La memoria de Roberto se deterioró severamente; de
nada servían las preguntas que le hacía acerca de nuestros recuerdos, de cómo nos conocimos o cuál era su platillo, película o libro favoritos. Su memoria se extravió
poco a poco en la humedad de las tardes lluviosas. Incluso se le olvidaba alimentar a su criatura y entonces yo
tenía que ir a buscar las frutas que a propósito se estaban
pudriendo en algún recipiente, para ofrecérselas de mi
propia mano, porque la de Roberto yacía inerte y temblorosa en el respaldo del sillón que daba a la ventana. El
animal seguía causándome escalofríos y asco, pero era
el único vínculo posible entre Roberto y yo.
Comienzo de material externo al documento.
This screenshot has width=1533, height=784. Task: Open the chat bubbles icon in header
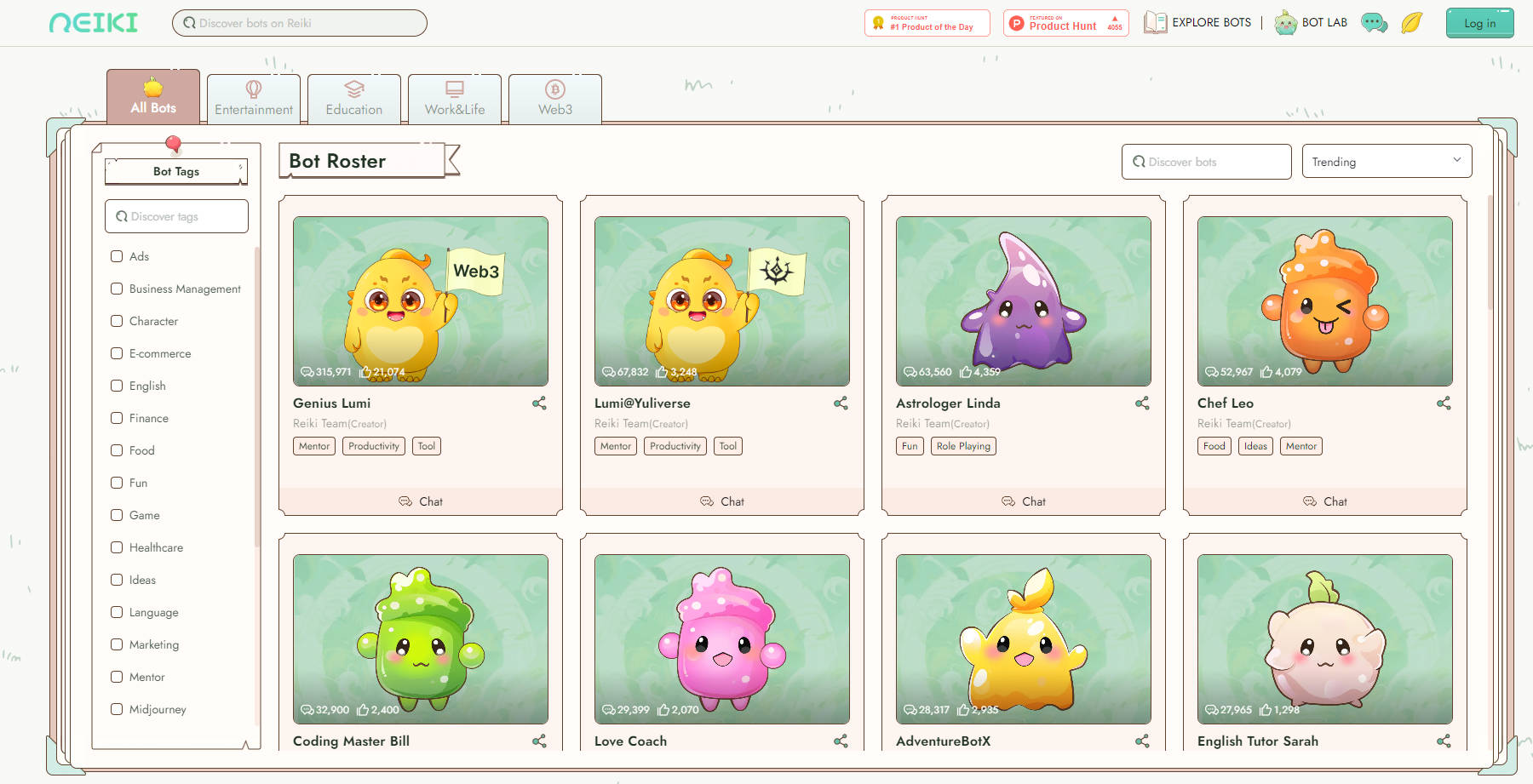(x=1374, y=23)
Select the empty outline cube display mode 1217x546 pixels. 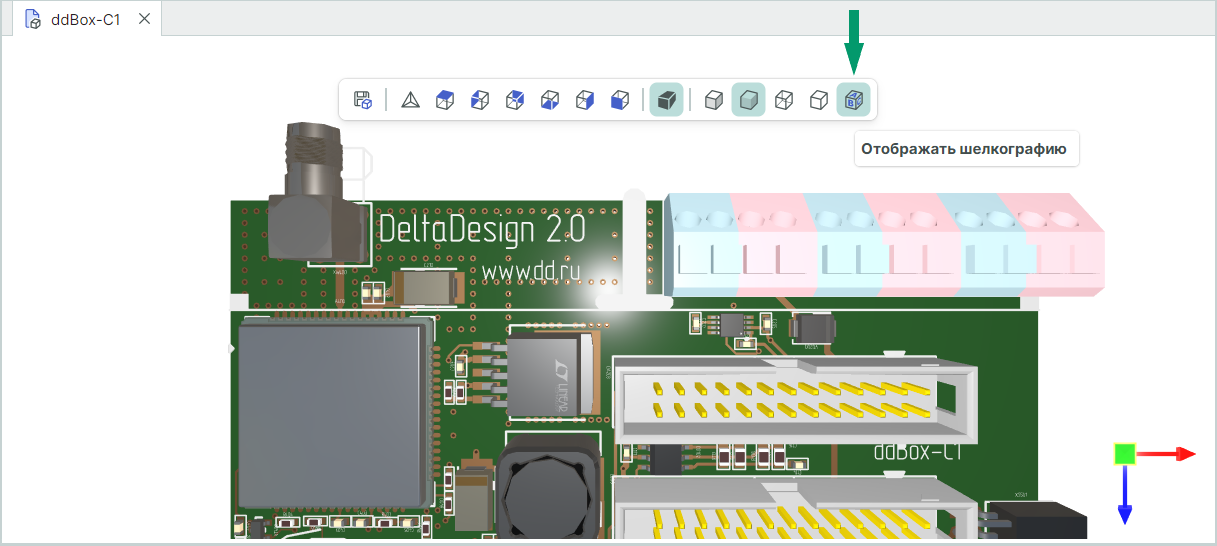tap(819, 100)
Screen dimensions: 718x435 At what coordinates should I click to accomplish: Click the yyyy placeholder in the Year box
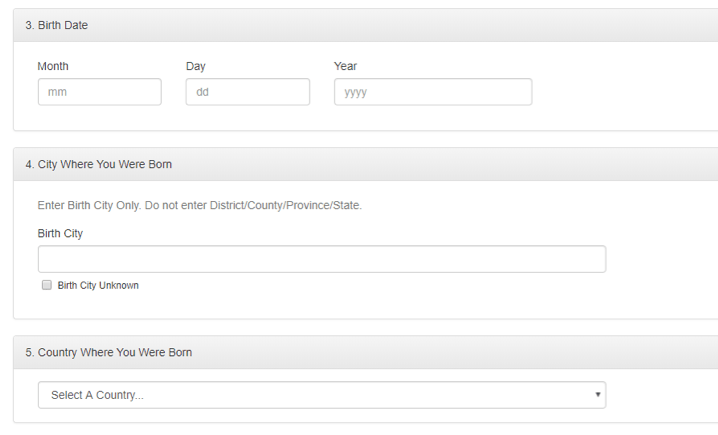pos(356,92)
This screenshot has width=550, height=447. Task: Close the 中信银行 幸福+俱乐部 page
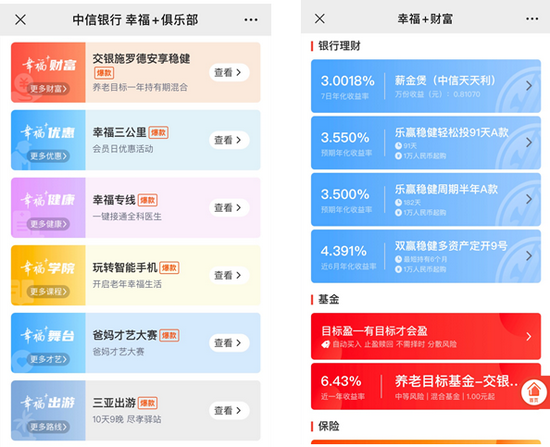coord(20,20)
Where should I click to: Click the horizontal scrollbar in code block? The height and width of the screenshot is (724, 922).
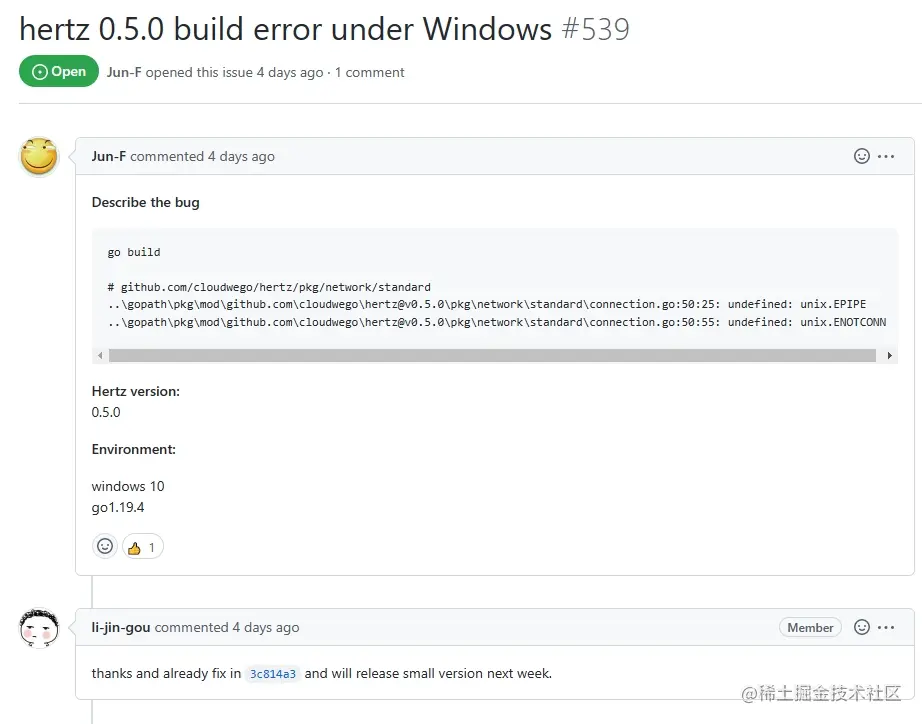tap(492, 355)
Pronto renuncié a las preguntas. Mis esfuerzos eran
inútiles y terminaba hablando sola, recordando algo que
sólo era mío porque a Roberto mi parloteo no le decía
nada. Entonces supe lo que era estar realmente sola. Las
pocas veces que intentaba comunicarme con Roberto y
recordar nuestro pasado, la criatura permanecía quieta,
casi siempre a mis pies, como si también se hubiera olvidado de la presencia muda y triste de mi esposo.